(Problem details) Write out every record in full, keeping each character exactly as it is.

(Entries provided)
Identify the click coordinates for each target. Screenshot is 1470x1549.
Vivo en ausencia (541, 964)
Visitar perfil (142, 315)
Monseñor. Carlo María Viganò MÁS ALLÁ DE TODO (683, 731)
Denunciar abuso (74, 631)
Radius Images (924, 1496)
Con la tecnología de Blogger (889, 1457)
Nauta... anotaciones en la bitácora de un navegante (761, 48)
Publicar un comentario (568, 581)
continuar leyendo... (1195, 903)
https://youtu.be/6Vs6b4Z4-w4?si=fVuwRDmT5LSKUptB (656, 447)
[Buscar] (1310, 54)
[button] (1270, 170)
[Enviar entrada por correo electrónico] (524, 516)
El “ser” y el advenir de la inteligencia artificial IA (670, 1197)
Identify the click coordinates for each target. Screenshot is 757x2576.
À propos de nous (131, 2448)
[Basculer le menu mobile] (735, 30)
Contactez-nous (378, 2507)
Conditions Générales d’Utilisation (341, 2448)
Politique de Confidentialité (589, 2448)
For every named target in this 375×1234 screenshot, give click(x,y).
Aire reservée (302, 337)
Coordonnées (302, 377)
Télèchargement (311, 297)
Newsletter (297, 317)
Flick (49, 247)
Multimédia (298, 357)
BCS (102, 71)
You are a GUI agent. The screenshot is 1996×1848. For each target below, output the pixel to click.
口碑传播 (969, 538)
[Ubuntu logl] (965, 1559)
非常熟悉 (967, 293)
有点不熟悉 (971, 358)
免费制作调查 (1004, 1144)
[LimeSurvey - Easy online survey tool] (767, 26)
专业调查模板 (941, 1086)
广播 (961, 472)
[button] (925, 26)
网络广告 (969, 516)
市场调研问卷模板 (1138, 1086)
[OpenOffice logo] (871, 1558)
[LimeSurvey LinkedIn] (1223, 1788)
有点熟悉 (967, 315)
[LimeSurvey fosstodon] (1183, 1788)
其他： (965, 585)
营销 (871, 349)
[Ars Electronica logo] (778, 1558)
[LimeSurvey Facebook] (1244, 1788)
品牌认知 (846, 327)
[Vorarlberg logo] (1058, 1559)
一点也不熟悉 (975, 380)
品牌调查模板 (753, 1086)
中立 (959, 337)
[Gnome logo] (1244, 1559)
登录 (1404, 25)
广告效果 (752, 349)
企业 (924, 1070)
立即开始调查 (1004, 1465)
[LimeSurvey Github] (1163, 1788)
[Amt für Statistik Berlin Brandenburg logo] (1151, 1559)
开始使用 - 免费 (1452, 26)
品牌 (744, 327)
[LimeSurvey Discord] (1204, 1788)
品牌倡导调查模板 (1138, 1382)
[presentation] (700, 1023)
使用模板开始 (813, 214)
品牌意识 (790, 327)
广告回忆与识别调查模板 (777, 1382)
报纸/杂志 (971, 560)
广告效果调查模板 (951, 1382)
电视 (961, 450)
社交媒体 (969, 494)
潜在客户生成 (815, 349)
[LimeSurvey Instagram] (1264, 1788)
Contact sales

(Response area)
Identify the click coordinates for each target. Screenshot is 1470x1549.
Vivo en ausencia (541, 964)
Visitar perfil (142, 315)
Monseñor. Carlo María Viganò MÁS ALLÁ DE TODO (683, 731)
Denunciar abuso (74, 631)
Radius Images (924, 1496)
Con la tecnología de Blogger (889, 1457)
Nauta... anotaciones en la bitácora de un navegante (761, 48)
Publicar un comentario (568, 581)
continuar leyendo... (1195, 903)
https://youtu.be/6Vs6b4Z4-w4?si=fVuwRDmT5LSKUptB (656, 447)
[Buscar] (1310, 54)
[button] (1270, 170)
[Enviar entrada por correo electrónico] (524, 516)
El “ser” y el advenir de la inteligencia artificial IA (670, 1197)
Identify the click coordinates for each target. Screenshot is 757x2576.
À propos de nous (131, 2448)
[Basculer le menu mobile] (735, 30)
Contactez-nous (378, 2507)
Conditions Générales d’Utilisation (341, 2448)
Politique de Confidentialité (589, 2448)
For every named target in this 375×1234 screenshot, give click(x,y).
Aire reservée (302, 337)
Coordonnées (302, 377)
Télèchargement (311, 297)
Newsletter (297, 317)
Flick (49, 247)
Multimédia (298, 357)
BCS (102, 71)
You are a GUI agent. The screenshot is 1996×1848. For each target below, output the pixel to click.
口碑传播 (969, 538)
[Ubuntu logl] (965, 1559)
非常熟悉 (967, 293)
有点不熟悉 (971, 358)
免费制作调查 (1004, 1144)
[LimeSurvey - Easy online survey tool] (767, 26)
专业调查模板 (941, 1086)
广播 (961, 472)
[button] (925, 26)
网络广告 (969, 516)
市场调研问卷模板 (1138, 1086)
[OpenOffice logo] (871, 1558)
[LimeSurvey LinkedIn] (1223, 1788)
有点熟悉 (967, 315)
[LimeSurvey fosstodon] (1183, 1788)
其他： (965, 585)
营销 (871, 349)
[Ars Electronica logo] (778, 1558)
[LimeSurvey Facebook] (1244, 1788)
品牌认知 (846, 327)
[Vorarlberg logo] (1058, 1559)
一点也不熟悉 (975, 380)
品牌调查模板 (753, 1086)
中立 (959, 337)
[Gnome logo] (1244, 1559)
登录 (1404, 25)
广告效果 (752, 349)
企业 (924, 1070)
立即开始调查 (1004, 1465)
[LimeSurvey Github] (1163, 1788)
[Amt für Statistik Berlin Brandenburg logo] (1151, 1559)
开始使用 - 免费 (1452, 26)
品牌 (744, 327)
[LimeSurvey Discord] (1204, 1788)
品牌倡导调查模板 (1138, 1382)
[presentation] (700, 1023)
使用模板开始 (813, 214)
品牌意识 (790, 327)
广告回忆与识别调查模板 (777, 1382)
报纸/杂志 (971, 560)
广告效果调查模板 (951, 1382)
电视 (961, 450)
社交媒体 (969, 494)
潜在客户生成 (815, 349)
[LimeSurvey Instagram] (1264, 1788)
Contact sales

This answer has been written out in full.